## Problem to solve
Each line below has to be output exactly, from first to last.
+===+
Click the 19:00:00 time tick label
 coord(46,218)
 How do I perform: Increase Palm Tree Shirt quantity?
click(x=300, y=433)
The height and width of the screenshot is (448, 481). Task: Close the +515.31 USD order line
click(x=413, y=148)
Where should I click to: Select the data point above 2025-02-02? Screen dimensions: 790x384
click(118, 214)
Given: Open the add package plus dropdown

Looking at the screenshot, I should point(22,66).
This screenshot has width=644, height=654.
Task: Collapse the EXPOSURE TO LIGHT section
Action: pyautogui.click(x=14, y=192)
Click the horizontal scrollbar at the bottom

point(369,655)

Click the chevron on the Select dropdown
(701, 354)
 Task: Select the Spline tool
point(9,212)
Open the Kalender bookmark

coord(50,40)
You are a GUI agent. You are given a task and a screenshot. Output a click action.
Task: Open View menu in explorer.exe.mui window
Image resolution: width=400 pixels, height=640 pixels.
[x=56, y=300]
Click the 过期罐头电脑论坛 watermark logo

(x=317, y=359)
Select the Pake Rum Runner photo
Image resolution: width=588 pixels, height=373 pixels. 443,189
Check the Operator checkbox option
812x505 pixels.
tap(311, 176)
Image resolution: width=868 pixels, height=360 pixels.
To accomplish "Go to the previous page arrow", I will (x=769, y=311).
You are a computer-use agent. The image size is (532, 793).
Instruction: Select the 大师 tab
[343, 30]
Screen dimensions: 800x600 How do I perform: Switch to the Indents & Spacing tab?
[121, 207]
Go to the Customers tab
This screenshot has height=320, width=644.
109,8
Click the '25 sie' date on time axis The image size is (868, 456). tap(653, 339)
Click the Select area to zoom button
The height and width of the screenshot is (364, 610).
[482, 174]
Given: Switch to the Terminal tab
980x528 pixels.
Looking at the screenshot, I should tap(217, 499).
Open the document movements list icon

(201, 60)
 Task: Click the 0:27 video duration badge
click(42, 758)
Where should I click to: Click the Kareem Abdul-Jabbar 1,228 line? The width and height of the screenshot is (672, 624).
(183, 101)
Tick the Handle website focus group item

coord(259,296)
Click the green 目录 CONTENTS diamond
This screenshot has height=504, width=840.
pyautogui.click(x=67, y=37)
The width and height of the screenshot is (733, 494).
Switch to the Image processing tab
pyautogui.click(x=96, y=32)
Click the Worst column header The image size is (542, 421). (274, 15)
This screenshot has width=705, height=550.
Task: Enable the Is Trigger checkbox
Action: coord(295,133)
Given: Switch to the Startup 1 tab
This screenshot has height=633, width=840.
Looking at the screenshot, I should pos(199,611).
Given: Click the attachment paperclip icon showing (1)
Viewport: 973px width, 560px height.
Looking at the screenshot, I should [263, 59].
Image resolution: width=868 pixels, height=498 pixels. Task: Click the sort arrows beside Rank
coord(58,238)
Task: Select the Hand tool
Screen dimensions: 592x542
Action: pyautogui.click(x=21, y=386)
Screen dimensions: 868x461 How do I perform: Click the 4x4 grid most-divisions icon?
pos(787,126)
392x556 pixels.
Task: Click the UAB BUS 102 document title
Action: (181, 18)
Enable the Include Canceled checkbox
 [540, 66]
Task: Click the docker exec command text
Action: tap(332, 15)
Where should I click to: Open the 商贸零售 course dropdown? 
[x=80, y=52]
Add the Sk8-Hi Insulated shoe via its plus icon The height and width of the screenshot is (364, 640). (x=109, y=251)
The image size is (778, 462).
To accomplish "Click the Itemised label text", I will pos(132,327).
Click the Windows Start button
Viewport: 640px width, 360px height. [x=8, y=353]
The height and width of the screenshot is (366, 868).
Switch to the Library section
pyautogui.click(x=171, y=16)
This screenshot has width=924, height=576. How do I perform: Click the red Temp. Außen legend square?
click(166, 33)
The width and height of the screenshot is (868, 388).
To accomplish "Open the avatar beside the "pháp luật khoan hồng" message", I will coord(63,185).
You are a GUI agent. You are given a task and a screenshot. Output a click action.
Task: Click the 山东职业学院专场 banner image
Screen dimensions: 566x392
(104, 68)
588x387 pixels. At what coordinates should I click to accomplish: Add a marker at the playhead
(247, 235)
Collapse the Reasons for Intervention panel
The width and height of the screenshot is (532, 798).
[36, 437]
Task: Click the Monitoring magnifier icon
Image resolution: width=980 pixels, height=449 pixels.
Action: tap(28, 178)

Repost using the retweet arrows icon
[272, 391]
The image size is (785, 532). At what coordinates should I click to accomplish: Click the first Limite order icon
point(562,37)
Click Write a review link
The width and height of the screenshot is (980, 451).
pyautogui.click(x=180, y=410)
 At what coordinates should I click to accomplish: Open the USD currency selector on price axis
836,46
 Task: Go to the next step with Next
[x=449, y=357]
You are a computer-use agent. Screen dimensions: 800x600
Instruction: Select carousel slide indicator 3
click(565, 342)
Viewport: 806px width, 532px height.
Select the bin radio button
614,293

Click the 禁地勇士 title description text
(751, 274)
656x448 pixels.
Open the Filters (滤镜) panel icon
+===+
## Solution to this problem
Click the 19:00:00 time tick label
 coord(46,218)
 How do I perform: Increase Palm Tree Shirt quantity?
click(x=300, y=433)
The height and width of the screenshot is (448, 481). Task: Close the +515.31 USD order line
click(x=413, y=148)
Where should I click to: Select the data point above 2025-02-02? Screen dimensions: 790x384
click(118, 214)
Given: Open the add package plus dropdown

Looking at the screenshot, I should point(22,66).
This screenshot has width=644, height=654.
Task: Collapse the EXPOSURE TO LIGHT section
Action: pyautogui.click(x=14, y=192)
Click the horizontal scrollbar at the bottom

point(369,655)

Click the chevron on the Select dropdown
(701, 354)
 Task: Select the Spline tool
point(9,212)
Open the Kalender bookmark

coord(50,40)
You are a GUI agent. You are given a task and a screenshot. Output a click action.
Task: Open View menu in explorer.exe.mui window
Image resolution: width=400 pixels, height=640 pixels.
[x=56, y=300]
Click the 过期罐头电脑论坛 watermark logo

(x=317, y=359)
Select the Pake Rum Runner photo
Image resolution: width=588 pixels, height=373 pixels. 443,189
Check the Operator checkbox option
812x505 pixels.
tap(311, 176)
Image resolution: width=868 pixels, height=360 pixels.
To accomplish "Go to the previous page arrow", I will (x=769, y=311).
You are a computer-use agent. The image size is (532, 793).
Instruction: Select the 大师 tab
[343, 30]
Screen dimensions: 800x600 How do I perform: Switch to the Indents & Spacing tab?
[121, 207]
Go to the Customers tab
This screenshot has height=320, width=644.
109,8
Click the '25 sie' date on time axis The image size is (868, 456). tap(653, 339)
Click the Select area to zoom button
The height and width of the screenshot is (364, 610).
[482, 174]
Given: Switch to the Terminal tab
980x528 pixels.
Looking at the screenshot, I should tap(217, 499).
Open the document movements list icon

(201, 60)
 Task: Click the 0:27 video duration badge
click(42, 758)
Where should I click to: Click the Kareem Abdul-Jabbar 1,228 line? The width and height of the screenshot is (672, 624).
(183, 101)
Tick the Handle website focus group item

coord(259,296)
Click the green 目录 CONTENTS diamond
This screenshot has height=504, width=840.
pyautogui.click(x=67, y=37)
The width and height of the screenshot is (733, 494).
Switch to the Image processing tab
pyautogui.click(x=96, y=32)
Click the Worst column header The image size is (542, 421). (274, 15)
This screenshot has width=705, height=550.
Task: Enable the Is Trigger checkbox
Action: coord(295,133)
Given: Switch to the Startup 1 tab
This screenshot has height=633, width=840.
Looking at the screenshot, I should pos(199,611).
Given: Click the attachment paperclip icon showing (1)
Viewport: 973px width, 560px height.
Looking at the screenshot, I should [263, 59].
Image resolution: width=868 pixels, height=498 pixels. Task: Click the sort arrows beside Rank
coord(58,238)
Task: Select the Hand tool
Screen dimensions: 592x542
Action: pyautogui.click(x=21, y=386)
Screen dimensions: 868x461 How do I perform: Click the 4x4 grid most-divisions icon?
pos(787,126)
392x556 pixels.
Task: Click the UAB BUS 102 document title
Action: (181, 18)
Enable the Include Canceled checkbox
 [540, 66]
Task: Click the docker exec command text
Action: tap(332, 15)
Where should I click to: Open the 商贸零售 course dropdown? 
[x=80, y=52]
Add the Sk8-Hi Insulated shoe via its plus icon The height and width of the screenshot is (364, 640). (x=109, y=251)
The image size is (778, 462).
To accomplish "Click the Itemised label text", I will pos(132,327).
Click the Windows Start button
Viewport: 640px width, 360px height. [x=8, y=353]
The height and width of the screenshot is (366, 868).
Switch to the Library section
pyautogui.click(x=171, y=16)
This screenshot has width=924, height=576. How do I perform: Click the red Temp. Außen legend square?
click(166, 33)
The width and height of the screenshot is (868, 388).
To accomplish "Open the avatar beside the "pháp luật khoan hồng" message", I will coord(63,185).
You are a GUI agent. You are given a task and a screenshot. Output a click action.
Task: Click the 山东职业学院专场 banner image
Screen dimensions: 566x392
(104, 68)
588x387 pixels. At what coordinates should I click to accomplish: Add a marker at the playhead
(247, 235)
Collapse the Reasons for Intervention panel
The width and height of the screenshot is (532, 798).
[36, 437]
Task: Click the Monitoring magnifier icon
Image resolution: width=980 pixels, height=449 pixels.
Action: tap(28, 178)

Repost using the retweet arrows icon
[272, 391]
The image size is (785, 532). At what coordinates should I click to accomplish: Click the first Limite order icon
point(562,37)
Click Write a review link
The width and height of the screenshot is (980, 451).
pyautogui.click(x=180, y=410)
 At what coordinates should I click to accomplish: Open the USD currency selector on price axis
836,46
 Task: Go to the next step with Next
[x=449, y=357]
You are a computer-use agent. Screen dimensions: 800x600
Instruction: Select carousel slide indicator 3
click(565, 342)
Viewport: 806px width, 532px height.
Select the bin radio button
614,293

Click the 禁地勇士 title description text
(751, 274)
656x448 pixels.
Open the Filters (滤镜) panel icon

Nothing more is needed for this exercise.